After the chat, AuroraMart saw retail media platforms as a smoothly-integrated part of the search process. The RMP manager’s job didn’t require any manual input — just oversight as advertisers bid on space that was already guaranteed to be available when relevant. Algolia handled all the complex logic of deciding how those products appeared inside search, right out of the box.
The paradigm shift is in the separation of responsibilities: the team should control where the sponsored slots show up. The RMP worries about who is placing what ads, and Algolia handles how to place them. Everybody gets to do what they’re best at, and the company’s revenue goes up as a result.

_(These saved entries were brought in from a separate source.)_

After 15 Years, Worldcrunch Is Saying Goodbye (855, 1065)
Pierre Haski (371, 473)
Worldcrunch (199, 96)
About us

The main lesson here is that AuroraMart’s failure started way before that Friday evening and the junior developer’s ill-advised push to production. The real failure was baked into the way they were thinking about sponsored results in the first place.
Context drifts, filters are forgotten, edge cases accumulate, and over time these things lead to a RMP’s results not being terribly relevant to the user. And that’s fine! They’re not meant to make the user happy — they’re meant to drive ad revenue for the company. RMPs are not (and were never meant to be) co-equal search engines.
How do you avoid the death spiral of support tickets and ridiculous ads? Treat external systems as sources of objectIDs, and let Algolia orchestrate placement. That’s how you guarantee continued relevance and sensible sponsorships.
AuroraMart’s story isn’t a pitch; it’s a pattern. It's a call for a simpler, higher-ROI mental model: stop rolling your own janky blending logic and instead think in terms of composition pipelines. That’s the difference between a search stack that decays with every campaign and one that stays straightforward as you plug more into it.